**TASK INPUT**
+---+

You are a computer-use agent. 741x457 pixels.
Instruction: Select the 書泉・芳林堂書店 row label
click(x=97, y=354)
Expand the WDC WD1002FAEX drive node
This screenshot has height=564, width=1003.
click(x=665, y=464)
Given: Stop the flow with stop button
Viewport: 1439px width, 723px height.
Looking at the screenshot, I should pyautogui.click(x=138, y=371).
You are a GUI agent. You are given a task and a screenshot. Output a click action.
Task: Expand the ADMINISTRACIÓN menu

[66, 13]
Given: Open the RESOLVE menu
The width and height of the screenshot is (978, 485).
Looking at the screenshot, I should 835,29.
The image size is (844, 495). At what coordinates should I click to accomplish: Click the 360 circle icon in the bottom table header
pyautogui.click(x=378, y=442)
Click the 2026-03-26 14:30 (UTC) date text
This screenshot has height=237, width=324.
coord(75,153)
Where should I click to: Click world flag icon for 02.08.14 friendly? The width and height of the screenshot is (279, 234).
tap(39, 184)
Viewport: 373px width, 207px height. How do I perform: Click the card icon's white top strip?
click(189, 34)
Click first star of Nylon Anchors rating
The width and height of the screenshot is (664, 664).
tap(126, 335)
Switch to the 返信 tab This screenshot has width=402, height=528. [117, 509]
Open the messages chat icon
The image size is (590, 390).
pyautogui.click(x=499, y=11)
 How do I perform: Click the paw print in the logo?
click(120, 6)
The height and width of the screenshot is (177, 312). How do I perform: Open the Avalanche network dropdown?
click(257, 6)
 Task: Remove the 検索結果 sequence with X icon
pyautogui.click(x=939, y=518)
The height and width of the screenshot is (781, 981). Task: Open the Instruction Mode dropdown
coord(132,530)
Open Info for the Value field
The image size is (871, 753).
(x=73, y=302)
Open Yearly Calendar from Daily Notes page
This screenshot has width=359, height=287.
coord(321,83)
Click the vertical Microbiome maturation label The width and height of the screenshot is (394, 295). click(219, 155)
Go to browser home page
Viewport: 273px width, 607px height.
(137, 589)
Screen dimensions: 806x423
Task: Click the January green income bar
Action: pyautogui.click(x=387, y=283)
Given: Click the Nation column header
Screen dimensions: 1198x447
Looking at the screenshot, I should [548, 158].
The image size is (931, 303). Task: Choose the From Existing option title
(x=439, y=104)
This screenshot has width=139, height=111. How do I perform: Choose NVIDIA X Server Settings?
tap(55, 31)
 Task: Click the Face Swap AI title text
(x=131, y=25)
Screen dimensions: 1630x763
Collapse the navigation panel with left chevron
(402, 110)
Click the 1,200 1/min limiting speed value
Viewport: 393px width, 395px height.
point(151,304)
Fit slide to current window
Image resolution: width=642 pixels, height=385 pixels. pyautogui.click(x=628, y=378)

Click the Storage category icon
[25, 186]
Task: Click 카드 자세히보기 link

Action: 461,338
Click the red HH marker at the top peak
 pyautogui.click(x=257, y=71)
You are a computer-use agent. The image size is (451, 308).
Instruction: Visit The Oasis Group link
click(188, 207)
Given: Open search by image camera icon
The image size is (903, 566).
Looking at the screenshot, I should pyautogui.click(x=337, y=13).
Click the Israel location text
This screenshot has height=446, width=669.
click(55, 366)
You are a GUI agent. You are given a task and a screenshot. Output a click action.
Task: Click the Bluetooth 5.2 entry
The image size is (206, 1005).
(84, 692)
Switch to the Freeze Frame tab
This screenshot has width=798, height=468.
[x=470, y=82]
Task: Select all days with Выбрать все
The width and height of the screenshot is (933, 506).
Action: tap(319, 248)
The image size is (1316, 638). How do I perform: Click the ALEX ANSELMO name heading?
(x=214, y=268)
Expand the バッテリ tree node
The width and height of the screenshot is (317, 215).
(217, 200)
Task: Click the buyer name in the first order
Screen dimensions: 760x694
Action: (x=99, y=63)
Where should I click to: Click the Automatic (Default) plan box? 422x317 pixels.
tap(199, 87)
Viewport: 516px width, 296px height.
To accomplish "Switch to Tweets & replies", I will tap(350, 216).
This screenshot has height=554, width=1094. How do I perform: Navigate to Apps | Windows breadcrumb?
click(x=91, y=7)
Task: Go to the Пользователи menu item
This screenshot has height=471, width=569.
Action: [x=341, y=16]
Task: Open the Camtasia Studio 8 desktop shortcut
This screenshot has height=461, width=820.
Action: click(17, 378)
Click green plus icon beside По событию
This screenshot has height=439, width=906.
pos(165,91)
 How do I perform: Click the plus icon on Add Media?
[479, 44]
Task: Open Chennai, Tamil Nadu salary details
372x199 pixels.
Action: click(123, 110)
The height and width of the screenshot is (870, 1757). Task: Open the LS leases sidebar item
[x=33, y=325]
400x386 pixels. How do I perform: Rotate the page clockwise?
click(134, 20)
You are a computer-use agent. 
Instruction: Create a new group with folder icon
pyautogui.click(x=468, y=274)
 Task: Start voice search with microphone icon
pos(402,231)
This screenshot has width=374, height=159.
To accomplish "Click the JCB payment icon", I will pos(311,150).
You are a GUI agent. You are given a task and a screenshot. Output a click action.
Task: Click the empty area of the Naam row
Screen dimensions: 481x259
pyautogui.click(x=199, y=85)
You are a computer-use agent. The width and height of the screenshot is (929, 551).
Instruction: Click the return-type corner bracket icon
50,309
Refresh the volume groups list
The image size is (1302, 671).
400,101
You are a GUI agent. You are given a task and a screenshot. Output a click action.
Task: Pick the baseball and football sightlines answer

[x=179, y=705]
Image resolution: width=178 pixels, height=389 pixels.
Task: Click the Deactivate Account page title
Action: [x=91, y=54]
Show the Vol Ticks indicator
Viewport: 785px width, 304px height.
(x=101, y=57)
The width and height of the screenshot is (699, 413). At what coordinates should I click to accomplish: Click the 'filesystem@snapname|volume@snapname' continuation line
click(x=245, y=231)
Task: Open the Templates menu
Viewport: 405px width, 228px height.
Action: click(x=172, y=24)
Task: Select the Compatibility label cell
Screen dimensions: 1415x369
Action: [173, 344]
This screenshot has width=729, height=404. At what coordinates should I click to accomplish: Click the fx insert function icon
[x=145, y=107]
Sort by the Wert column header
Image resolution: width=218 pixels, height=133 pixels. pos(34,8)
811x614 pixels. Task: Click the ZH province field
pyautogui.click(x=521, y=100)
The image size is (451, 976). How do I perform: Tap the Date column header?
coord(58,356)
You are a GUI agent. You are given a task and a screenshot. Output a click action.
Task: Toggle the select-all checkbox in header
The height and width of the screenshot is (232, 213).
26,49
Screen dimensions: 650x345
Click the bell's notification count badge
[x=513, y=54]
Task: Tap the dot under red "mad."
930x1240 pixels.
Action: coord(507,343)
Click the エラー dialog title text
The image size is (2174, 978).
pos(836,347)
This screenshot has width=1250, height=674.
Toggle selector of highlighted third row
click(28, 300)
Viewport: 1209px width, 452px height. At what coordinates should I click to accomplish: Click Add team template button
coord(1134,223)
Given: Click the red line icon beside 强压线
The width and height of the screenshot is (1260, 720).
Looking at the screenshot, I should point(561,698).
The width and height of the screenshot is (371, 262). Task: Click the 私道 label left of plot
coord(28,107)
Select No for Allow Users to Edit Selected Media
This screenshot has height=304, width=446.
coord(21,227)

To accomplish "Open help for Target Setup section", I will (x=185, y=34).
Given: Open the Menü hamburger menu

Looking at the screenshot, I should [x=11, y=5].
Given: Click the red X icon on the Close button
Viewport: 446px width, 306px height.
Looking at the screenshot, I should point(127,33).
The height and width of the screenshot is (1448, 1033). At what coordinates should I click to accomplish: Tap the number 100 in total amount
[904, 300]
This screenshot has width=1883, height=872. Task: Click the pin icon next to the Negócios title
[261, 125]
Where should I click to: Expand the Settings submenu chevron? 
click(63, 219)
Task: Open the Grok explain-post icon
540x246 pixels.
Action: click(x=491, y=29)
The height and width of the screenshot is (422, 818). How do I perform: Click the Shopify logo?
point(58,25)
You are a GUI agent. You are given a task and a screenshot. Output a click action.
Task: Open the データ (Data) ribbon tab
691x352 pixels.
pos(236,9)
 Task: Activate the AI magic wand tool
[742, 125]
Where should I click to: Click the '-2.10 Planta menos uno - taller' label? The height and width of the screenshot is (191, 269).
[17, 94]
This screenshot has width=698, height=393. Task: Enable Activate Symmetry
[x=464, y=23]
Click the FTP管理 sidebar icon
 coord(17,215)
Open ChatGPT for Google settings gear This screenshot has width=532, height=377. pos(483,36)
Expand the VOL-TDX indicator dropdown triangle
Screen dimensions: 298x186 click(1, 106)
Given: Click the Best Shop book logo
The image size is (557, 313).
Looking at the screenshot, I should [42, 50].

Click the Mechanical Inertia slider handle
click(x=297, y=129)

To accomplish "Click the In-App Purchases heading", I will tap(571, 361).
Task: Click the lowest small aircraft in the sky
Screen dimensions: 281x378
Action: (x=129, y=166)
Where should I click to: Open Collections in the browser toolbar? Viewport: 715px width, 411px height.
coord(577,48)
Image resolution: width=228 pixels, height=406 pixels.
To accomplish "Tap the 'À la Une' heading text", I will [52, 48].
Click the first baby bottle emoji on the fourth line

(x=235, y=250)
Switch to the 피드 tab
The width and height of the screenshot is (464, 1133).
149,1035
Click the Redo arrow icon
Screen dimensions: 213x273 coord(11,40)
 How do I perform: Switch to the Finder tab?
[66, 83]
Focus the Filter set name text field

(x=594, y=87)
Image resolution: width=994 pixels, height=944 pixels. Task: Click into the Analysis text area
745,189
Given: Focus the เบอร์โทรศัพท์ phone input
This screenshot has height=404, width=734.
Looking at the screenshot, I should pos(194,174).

+---+

**EXERCISE BRIEF**
Go through the data above and copy each line that holds the word "beside".

**EXPECTED ANSWER**
Click green plus icon beside По событию
Given: Click the red line icon beside 强压线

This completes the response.